(Stored data entries)
━━━━━━━━━━

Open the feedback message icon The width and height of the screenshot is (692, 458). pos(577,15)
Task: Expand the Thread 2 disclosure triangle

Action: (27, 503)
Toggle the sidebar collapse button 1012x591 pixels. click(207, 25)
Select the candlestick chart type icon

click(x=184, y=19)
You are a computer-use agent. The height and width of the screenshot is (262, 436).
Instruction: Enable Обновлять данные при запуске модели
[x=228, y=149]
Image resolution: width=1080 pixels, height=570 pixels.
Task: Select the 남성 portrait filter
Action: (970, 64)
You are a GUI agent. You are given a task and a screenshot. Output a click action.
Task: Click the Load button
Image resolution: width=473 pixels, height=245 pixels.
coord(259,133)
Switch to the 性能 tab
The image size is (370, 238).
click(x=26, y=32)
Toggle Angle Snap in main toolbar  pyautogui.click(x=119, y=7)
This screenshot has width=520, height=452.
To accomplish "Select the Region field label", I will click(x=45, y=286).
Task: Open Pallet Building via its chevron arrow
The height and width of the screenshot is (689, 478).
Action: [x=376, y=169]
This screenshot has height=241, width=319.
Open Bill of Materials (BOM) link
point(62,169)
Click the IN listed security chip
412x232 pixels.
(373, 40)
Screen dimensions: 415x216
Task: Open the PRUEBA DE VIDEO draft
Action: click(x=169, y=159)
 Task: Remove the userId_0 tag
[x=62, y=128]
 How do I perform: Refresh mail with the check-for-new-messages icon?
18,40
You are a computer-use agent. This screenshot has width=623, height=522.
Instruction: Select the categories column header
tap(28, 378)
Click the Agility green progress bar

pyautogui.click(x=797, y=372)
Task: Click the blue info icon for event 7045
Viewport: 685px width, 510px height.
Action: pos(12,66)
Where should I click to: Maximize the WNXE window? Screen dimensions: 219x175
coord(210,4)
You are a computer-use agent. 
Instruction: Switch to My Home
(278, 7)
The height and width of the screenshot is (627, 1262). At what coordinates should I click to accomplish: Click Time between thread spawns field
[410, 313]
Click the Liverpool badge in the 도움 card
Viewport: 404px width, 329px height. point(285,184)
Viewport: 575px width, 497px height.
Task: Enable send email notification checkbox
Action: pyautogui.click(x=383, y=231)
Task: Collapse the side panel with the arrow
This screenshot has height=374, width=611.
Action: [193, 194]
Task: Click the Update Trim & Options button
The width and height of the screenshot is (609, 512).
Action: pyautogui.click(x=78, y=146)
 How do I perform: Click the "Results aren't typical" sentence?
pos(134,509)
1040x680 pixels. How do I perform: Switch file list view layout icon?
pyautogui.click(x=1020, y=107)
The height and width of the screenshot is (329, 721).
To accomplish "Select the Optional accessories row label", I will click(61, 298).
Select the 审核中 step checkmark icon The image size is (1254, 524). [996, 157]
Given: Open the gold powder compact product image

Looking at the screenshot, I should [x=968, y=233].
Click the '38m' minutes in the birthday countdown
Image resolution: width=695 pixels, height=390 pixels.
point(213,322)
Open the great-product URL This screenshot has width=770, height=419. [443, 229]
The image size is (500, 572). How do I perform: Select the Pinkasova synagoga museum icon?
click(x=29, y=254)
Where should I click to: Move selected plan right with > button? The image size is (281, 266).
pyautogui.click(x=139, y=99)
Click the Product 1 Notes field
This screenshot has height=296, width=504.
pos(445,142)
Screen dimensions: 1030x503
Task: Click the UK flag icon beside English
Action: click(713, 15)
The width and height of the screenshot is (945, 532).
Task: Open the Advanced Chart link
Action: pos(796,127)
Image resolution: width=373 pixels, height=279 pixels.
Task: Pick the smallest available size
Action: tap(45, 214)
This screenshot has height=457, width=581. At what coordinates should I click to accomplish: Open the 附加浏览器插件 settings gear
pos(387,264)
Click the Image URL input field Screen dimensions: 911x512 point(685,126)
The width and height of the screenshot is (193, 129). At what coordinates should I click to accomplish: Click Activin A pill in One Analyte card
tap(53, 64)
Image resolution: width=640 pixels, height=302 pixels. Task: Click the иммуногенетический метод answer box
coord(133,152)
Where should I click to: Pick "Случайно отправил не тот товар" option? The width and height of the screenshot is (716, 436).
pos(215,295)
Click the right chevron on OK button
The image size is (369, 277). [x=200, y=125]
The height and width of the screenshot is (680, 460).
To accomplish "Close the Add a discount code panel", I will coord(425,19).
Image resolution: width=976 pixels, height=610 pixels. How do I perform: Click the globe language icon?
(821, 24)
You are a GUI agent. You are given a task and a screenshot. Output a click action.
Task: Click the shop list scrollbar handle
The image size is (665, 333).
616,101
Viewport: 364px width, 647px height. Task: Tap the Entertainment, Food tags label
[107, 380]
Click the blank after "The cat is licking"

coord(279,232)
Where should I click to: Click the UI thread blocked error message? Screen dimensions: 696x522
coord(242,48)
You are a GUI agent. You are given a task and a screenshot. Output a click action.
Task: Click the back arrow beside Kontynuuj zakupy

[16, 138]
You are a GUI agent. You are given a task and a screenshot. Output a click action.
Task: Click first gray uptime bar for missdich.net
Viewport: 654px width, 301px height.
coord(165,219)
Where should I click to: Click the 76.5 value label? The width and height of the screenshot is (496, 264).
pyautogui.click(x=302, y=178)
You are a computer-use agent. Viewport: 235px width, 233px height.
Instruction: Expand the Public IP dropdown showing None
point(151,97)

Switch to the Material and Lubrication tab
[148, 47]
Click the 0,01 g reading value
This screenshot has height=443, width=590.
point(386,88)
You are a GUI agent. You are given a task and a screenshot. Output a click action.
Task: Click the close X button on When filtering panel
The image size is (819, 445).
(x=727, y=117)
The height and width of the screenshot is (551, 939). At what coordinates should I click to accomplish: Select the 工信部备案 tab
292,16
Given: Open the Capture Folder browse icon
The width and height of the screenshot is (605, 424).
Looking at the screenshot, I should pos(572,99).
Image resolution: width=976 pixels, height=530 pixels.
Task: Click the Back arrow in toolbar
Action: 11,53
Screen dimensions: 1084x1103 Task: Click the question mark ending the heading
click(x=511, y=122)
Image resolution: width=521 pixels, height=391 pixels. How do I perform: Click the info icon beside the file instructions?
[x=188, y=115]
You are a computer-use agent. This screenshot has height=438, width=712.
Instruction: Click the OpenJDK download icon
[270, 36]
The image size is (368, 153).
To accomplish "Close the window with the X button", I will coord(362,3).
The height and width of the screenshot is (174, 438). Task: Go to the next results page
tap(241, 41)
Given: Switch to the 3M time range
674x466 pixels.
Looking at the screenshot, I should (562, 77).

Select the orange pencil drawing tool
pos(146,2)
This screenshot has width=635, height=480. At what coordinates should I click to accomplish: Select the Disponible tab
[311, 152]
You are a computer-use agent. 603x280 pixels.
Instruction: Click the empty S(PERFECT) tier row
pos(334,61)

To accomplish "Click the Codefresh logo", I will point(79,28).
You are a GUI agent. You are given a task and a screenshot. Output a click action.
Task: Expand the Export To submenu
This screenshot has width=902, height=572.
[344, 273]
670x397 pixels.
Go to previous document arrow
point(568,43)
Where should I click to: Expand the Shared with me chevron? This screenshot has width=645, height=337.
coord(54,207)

━━━━━━━━━━

- **Work to complete**:
Your task is to gather all lines from the entries above that hold the word "will".

- **Result of this task**:
To accomplish "Select the Region field label", I will click(x=45, y=286).
To accomplish "Select the Optional accessories row label", I will click(61, 298).
To accomplish "Close the Add a discount code panel", I will coord(425,19).
To accomplish "Close the window with the X button", I will coord(362,3).
To accomplish "Click the Codefresh logo", I will point(79,28).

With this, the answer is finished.